--- Provided data Enclosed Below ---
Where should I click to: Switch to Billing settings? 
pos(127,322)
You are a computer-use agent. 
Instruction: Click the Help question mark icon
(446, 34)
--- End of Enclosed Provided data ---
◆ Work order
Retype the entries shown above. Keep every word exactly as it is.

◆ Written solution
Where should I click to: Switch to Billing settings? 
pos(127,322)
You are a computer-use agent. 
Instruction: Click the Help question mark icon
(446, 34)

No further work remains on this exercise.